About 20 years ago, this almost forgotten ugly bit of history (just one of so many, many ugly bits) resurfaced and there was brief talk of renaming the school ............ I still think they should have removed this man's name from the building forever. But a brilliant piece of truth was gleaned from it all, and that is 'what we hide, we forget'. And we must never forget what this man did, or else we risk repeating it. (As a wonderful side note, George Jay school is a thriving inner city school which boasts more diversity than perhaps any other school in the city ....... and old George Jay would have hated that.
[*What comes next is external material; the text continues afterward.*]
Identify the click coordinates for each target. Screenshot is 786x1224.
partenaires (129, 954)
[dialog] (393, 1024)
So somehow, perhaps, it is very fitting that the name stay).

So, what now of Bill 10, the bill passed in March and allowing for Gay-Straight alliances? And what of these new guidelines about to be enacted provincially which will simply institutionalize a wider range of 'ways of being' and allow for a more respectful environment for kids and staff who have previously been marginalized or worse? Well, on a personal note I’d like you to know that gay-straight alliances were already always happening. But before now they often were happening under bleachers, and just off school grounds and there was smoking and talking and laughing and much angst. It was always a bunch of marginalized straight girls, and a bunch of gay or bi or questioning boys, and a few really butch lesbians who were just so fucking cool. And they were always groups where kids could find safety, and the straight girls' Dads never minded (because it’s virtually impossible to get pregnant hanging out with a gay boy at school). The thing is NOW, these kids can meet and gather AT school, and a teacher can pop in and see if they have questions or need help or support. And now that can all happen and the school won’t and, more importantly CAN’T tell that young questioning, 2 spirited, or gay person’s parents what they’re going through (but if they want a safe way to tell them, the school can find someone to help, and if their family rejects them completely, the school can find services to help). Before ……… sometimes those kids just killed themselves.
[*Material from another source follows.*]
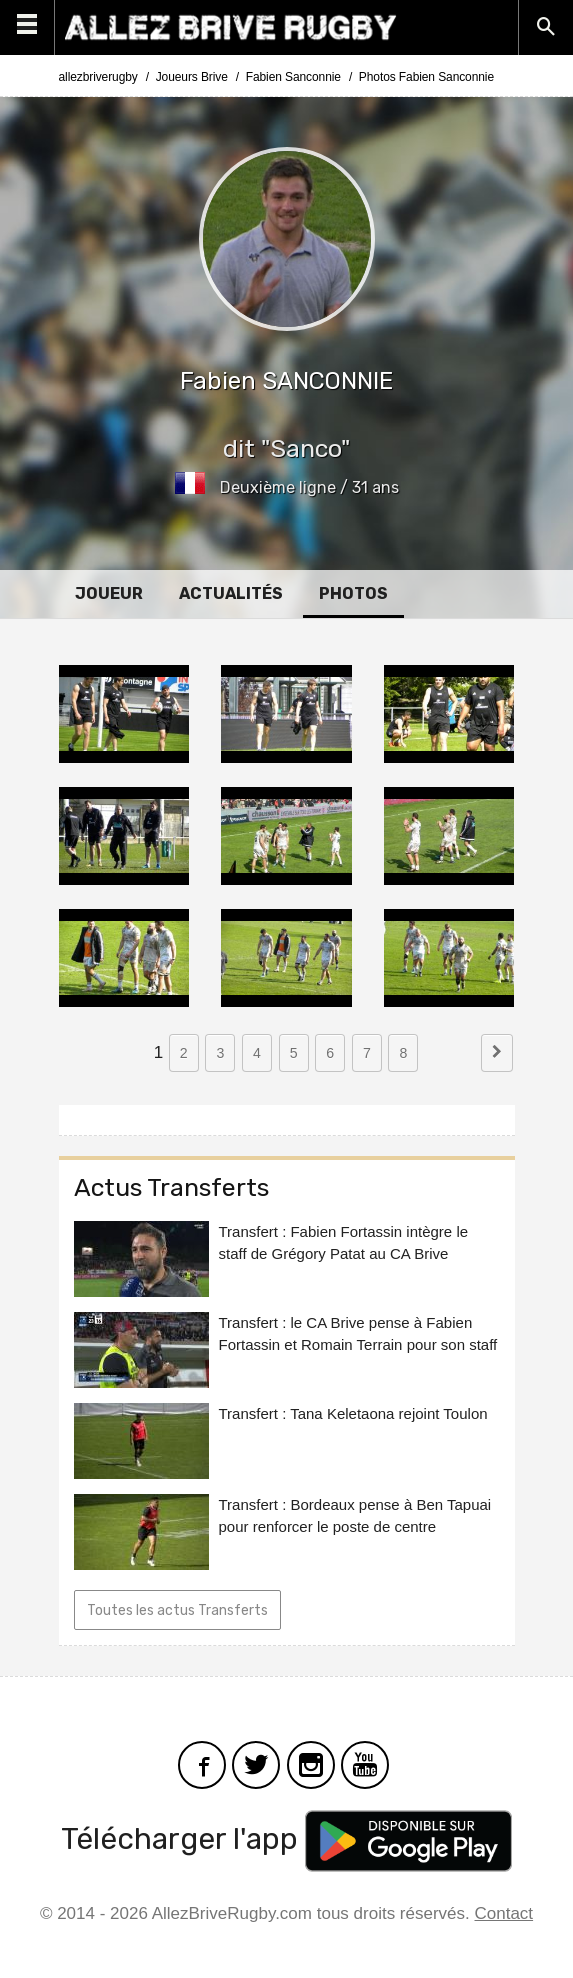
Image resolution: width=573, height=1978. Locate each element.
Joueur (109, 593)
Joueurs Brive (192, 77)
And as for those non gender specific washrooms? Those devil pits of rape and assault and immodest display and dirty tom peepery? What if we just asked, and expected, everyone to use a bathroom for what it’s for and nothing else? What if we stopped body shaming? What if we stopped equating nakedness with sex? What if we stopped equating the presence of our various bits of genitalia as predetermined sexual invitation? What if we stopped trying to shove everyone into defined little boxes and then being surprised when there’s more than 2 boxes? What if we just set the bar high for behaviour and respect and stopped trying to set a bar at all for identity? What if we just let kids find their way, safely, and with respect? What if? Honestly, please remember that you don't have to exactly understand or completely empathize with something to know it can't hurt you.

So we, here at your school council, would like you to know that this is happening. https://education.alberta.ca/media/1626737/91383-attachment-1-guidelines-final.pdf Right now. And it is, apparently, our "duty" to inform you of this, even though we have never, ever, never ever,informed you of a single other bill before. So there you go. But just so you know, Edmonton Public schools has boasted policy in line with ALL of these guidelines since 2012.
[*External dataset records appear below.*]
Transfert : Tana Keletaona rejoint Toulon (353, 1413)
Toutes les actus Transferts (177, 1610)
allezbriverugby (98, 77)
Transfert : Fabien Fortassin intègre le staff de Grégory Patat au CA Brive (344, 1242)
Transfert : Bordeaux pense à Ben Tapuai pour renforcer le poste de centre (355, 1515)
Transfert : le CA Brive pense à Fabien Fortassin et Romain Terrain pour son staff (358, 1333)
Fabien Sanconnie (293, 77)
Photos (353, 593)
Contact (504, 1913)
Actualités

https://www.epsb.ca/ourdistrict/policy/h/hfa-ar/ and the sky has not fallen and the kids are ok. And I couldn't be prouder to send my kids to them. So there ya go. 

At the end of the day, everybody poops. Everybody needs to use the bathroom and the rules for considerate, respectful, and safe bathroom use HAVE NOT CHANGED. Don't let those, who hate, scare you or fill your mind with doubt. Bathrooms are for peeing, pooping, and maybe a little small talk ............. and in the end I don't care who saves me from walking out the door with TP on my shoe. I just hope that they do.